Finance chair Liberal MP Peter Fonseca decided not to.

Meanwhile, Conservative MP Kelly McCauley, chair of the House’s Government Operations and Estimates committee tasked with studying government expenditures, decided to call two meetings to let the conservative premiers talk.

Estimates committee member and Liberal MP Irek Kusmierczyk called it a “farce” – and a few other things, including a “political stunt and theatre,” “a shame,” as well as “disrespectful” – that McCauley would call the meeting without first consulting committee members.

He contended that there’s a lengthy history of doing so.

Liberal MP Francis Drouin appeared to level a threat, stating “the precedent that you are setting, Mr. Chair, I can tell you that your side will be pissed off with us because we’ll call meetings at our disposal and you will not be happy with us,” he said. “If you want to set the precedent with this committee, I’m telling you, we’re going to challenge you.”
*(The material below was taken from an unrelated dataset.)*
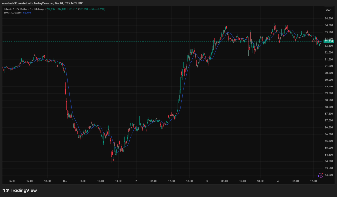337x197 pixels.
Task: Click day '2' marker on the time axis
Action: coord(136,181)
Also displeased was Atwin, another Liberal member of the committee.

She was upset over the same thing, but also something else.

Atwin said the Liberal Finance chair was simply respecting a constituency week, while then highlighting McCauley’s “own bias in making this decision.

“I’m noticing the stickers that have always been present as props in this committee, you love pipelines and oil and gas and it’s very clear,” Atwin said, referring to a laptop McCauley uses at committee that is plastered with “I love oil and gas” decals.

“So perhaps that had a stake in this decision you made today.”

McCauley responded: “I do love oil and gas, if it bothers you, I will close my laptop.”